Allgemeinbildung: Lehrt die Schule wirklich das Falsche?

Lebensnaher Unterricht oder Gedichtsanalysen?

Der Tweet einer Schülerin, die sich Naina nennt, sorgt im Netz für Wirbel. „Ich bin fast 18 und hab‘ keine Ahnung von Steuern, Miete und Versicherungen. Aber ich kann ne Gedichts-Analyse schreiben. In 4 Sprachen“, teilte sie mit und fand damit so viel Zuspruch, dass die Zahl ihrer Follower drastisch in die Höhe stieg. Ist ihre Kritik berechtigt, brauchen wir tatsächlich anderen, lebensnäheren Unterricht?

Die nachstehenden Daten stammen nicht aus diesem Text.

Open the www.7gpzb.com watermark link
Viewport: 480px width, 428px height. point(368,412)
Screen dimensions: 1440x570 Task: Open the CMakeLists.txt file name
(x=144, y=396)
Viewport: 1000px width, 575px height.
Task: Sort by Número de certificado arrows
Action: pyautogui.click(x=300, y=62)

So kritisiert die Schülerin via Twitter das deutsche Schulsystem
Hat die 17-jährige Schülerin Recht mit ihrer Kritik am deutschen Schulsystem? © Wörmann, Sarina [RTL interactiv

Von Christiane Mitatselis

Die junge Dame ist fast 18 Jahre alt und steht kurz vor ihrem Abitur. Sie tweetet außerdem: "Klar, wir lernen in der Schule wichtige Sachen. Aber niemand bringt uns bei, wie man später auf eigenen Beinen steht." Diese Kritik mag zwar unter Schülern populär sein, trotzdem ist sie ziemlich beschränkt. Sollte man mit Abitur nicht in der Lage sein, selbst auf eigenen Beinen zu stehen, ohne ein genaue Anleitung?

Der Abschluss, den Naina auf dem Gymnasium mit dem Abitur erlangt, nennt sich auch allgemeine Hochschulreife, es geht um die Befähigung, an einer Universität zu studieren – und um Allgemeinbildung, zu der Literatur und somit Gedichts-Analysen gehören.

Da sie, wie sie sagt, in vier Sprachen schreiben kann, hat sie schon vieles gelernt, das ihr im späteren Leben nutzen wird. Sprachkompetenz wird vielen Studiengängen und Berufen verlangt. Wenn sie sich eine praktische Ausbildung in Steuer- und Mietrecht wünscht, hindert sie niemand daran, eine Ausbildung in dieser Richtung einzuschlagen, etwa bei einem Steuerberater, einer Versicherung oder in einer Bank. Sie kann auch Betriebswirtschaftslehre studieren.

Das Gymnasium vermittels das intellektuelle Rüstzeug

Sie hätte sich nach der Mittleren Reife auch dafür entscheiden können, eine höhere Handelsschule zu besuchen. Sie hat das Ziel, Schüler auf Berufe im Bereich der Wirtschaft und Verwaltung vorzubereiten. Dort hätte sie die praktischen Dinge gelernt, die sie offenbar so sehr vermisst.

Das Gymnasium ist dafür nicht gemacht. Dort erhalten Schüler Allgemeinbildung und damit das intellektuelle Rüstzeug, sich praktische Sachverhalte zu erschließen. Oder anders ausgedrückt: Wer Abitur hat, sollte intellektuell in der Lage sein, die wichtigsten Punkte eines Mietvertrages zu verstehen. Oder eine Steuererklärung mit einer dafür gemachten Software zu erstellen.

Wie nützlich Allgemeinbildung im späteren Leben sein kann, erschließt sich Jugendlichen meist noch nicht. Erst später merkt man, dass das analytische Denken, das auf dem Gymnasium gelehrt wird, ein wichtiges Werkzeug ist, um im Leben zu bestehen. Dass Schülern dieser Weitblick fehlt, ist nichts Neues. Auch in früheren Zeiten hatten viele den Eindruck, in der Schule hauptsächlich Unfug eingetrichtert zu bekommen. Sie konnten ihre Kritik damals nur nicht auf so einfache Art weltweit verbreiten, da es noch kein Internet gab.